I'm afraid, however, that it will take either a few more votes of the people, or an assurance to the current oligarch thugs that not all of their ill-gotten gains will be taken away if true reforms are implemented.

And there's another incentive that seems to be coming into play more and more, which Akhmetov and others are looking at - Initial Public Offerings on various international stock exchanges, which require audited financial statements, and annual and quarterly reports, and boards of directors above suspicion.

Whatever works.

Anonymous said...

Elmer said:.

"The elimination of the party list system is crucial, as is the elimination of total parliamentary immunity that deputies enjoy today which leads to and supports their corruption"

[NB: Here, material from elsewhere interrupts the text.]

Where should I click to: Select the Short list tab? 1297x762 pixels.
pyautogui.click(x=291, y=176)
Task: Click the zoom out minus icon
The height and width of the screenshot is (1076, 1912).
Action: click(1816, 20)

I think the party system is not so ,much the problem as is the current makeup of the parties. But they are evolving. Parties play an important role. What I find needs to be developed is the party structure within enough party.

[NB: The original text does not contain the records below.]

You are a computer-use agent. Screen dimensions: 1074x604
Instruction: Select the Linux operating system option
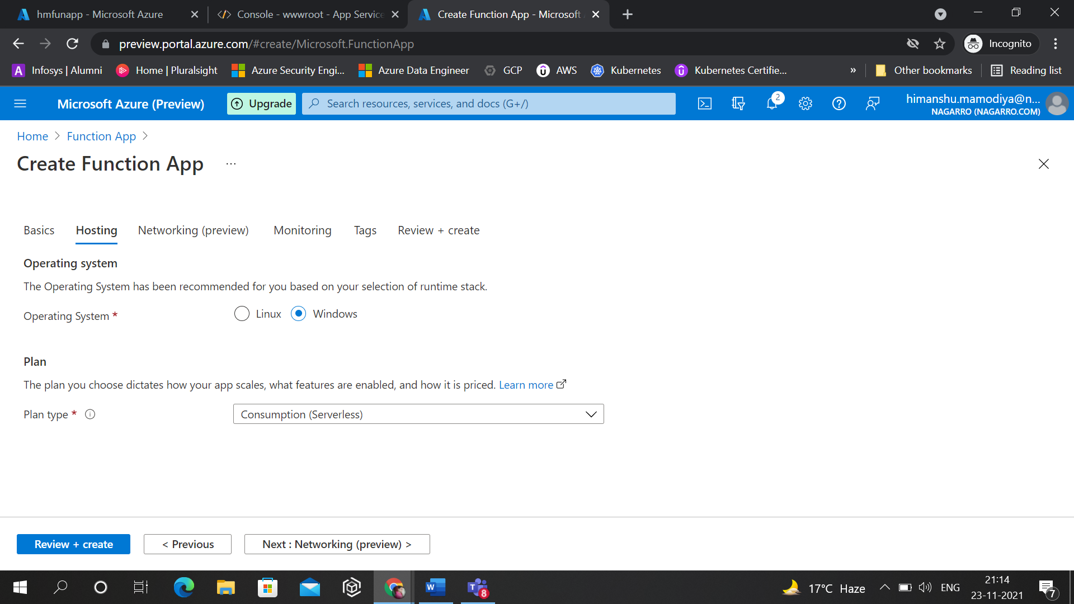[242, 314]
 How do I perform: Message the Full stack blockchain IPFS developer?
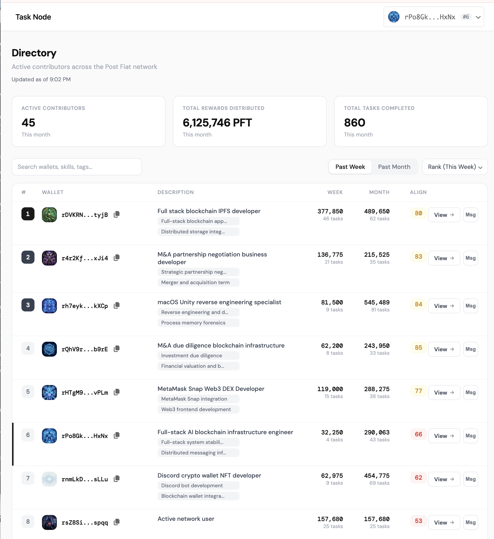(470, 214)
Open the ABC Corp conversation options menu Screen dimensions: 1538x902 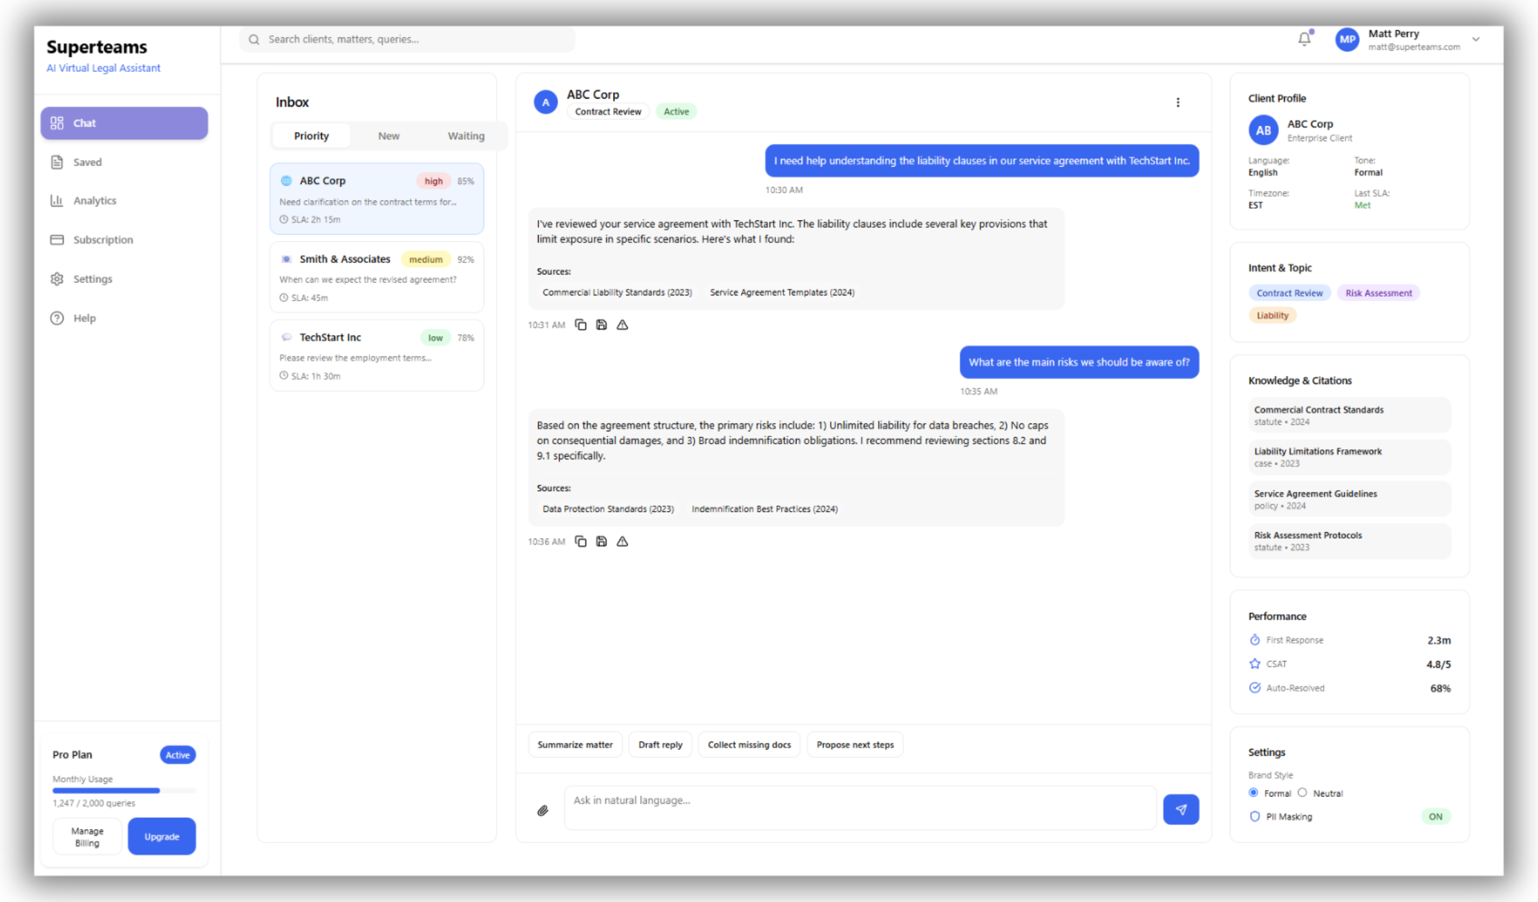tap(1179, 102)
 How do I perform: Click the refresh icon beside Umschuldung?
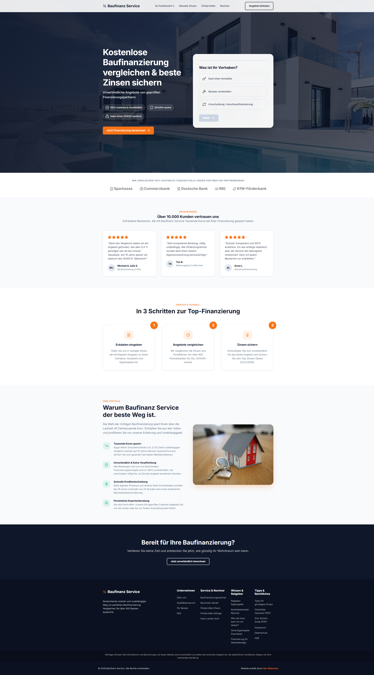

A move towards an open list voters choice representative model would be a major step forward.

The closed Nation-wide list makes it virtually impossible for voters to identify wand influence directly the political process.

There are two distinct separate yet intertwined issues. One begin the form of government. The Parliamentary system is without any doubt the best option for Ukraine and a step forward)

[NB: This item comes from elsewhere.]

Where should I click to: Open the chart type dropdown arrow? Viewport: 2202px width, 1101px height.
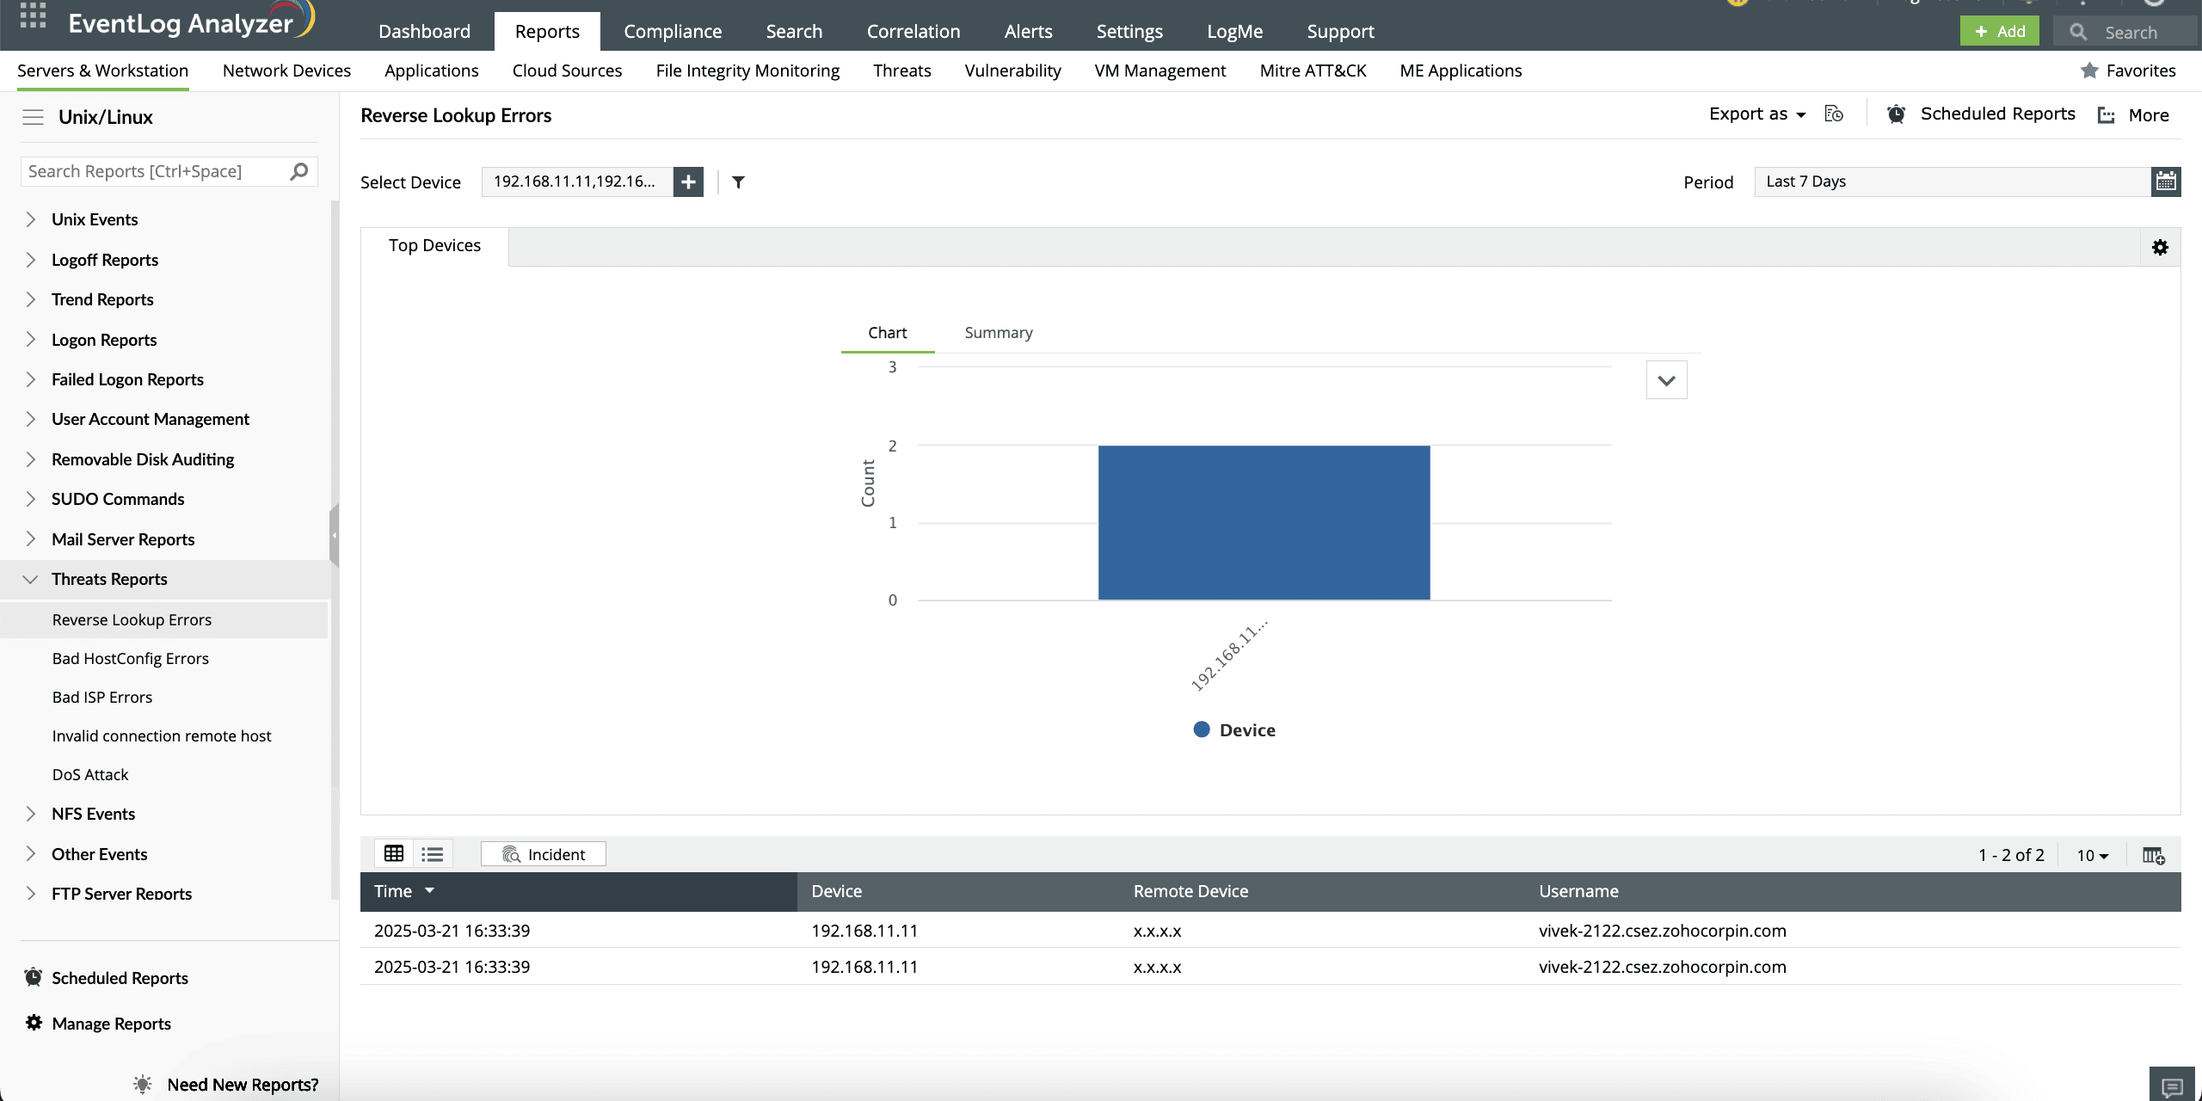point(1666,380)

The method of election and representation is not normally spelt out in constitutional reform but the subject of legalisation so as to give some degree of flexibility and means of implementing change more readily.

The creation of smaller local based electorates would help develop a closer association between the elected representatives and the electorate.

This can be done in a number of ways. The creation of a bicameral parliament (two houses) each house having a different mandate one national and the other local as exists generally in the westminster system.

Another alternative is to create smaller multimeter electorates. I recommend electrolytes that each return nine members of parliament elected by a system of preferential proportional representation with an inbuilt 10% quota.

Smaller electorates allow for each community to debate the issues and quality of the candidates seeking election. It provides for a more manageable and direct electoral process whilst reflecting the diversity of the electorate.

Whilst parties will still exist, and so they should, the parties will never the less be required to put forward skilled practitioners in order to maximize their vote.

The main problem with the national party list system as I see it is the filling of bumps on seats not on morality but on their financial contributions to the party overall or in the case of Our Ukraine there "Star entertainment quality" as opposed to their contribution to development of managerial governance and review.

The other lesson we can learn from Westminster is the appointment of ministers from the ranks of members of parliament. There is no valid overriding logic as to why a person appointed as a minister should vacant their parliamentary representation in order to take up a ministerial position.

The form of government is the design and the representative model is the foundations., get the foundations right and you can build a solid parliamentary system based on the principle of one vote one value reflecting the will and aspirations of the electorate.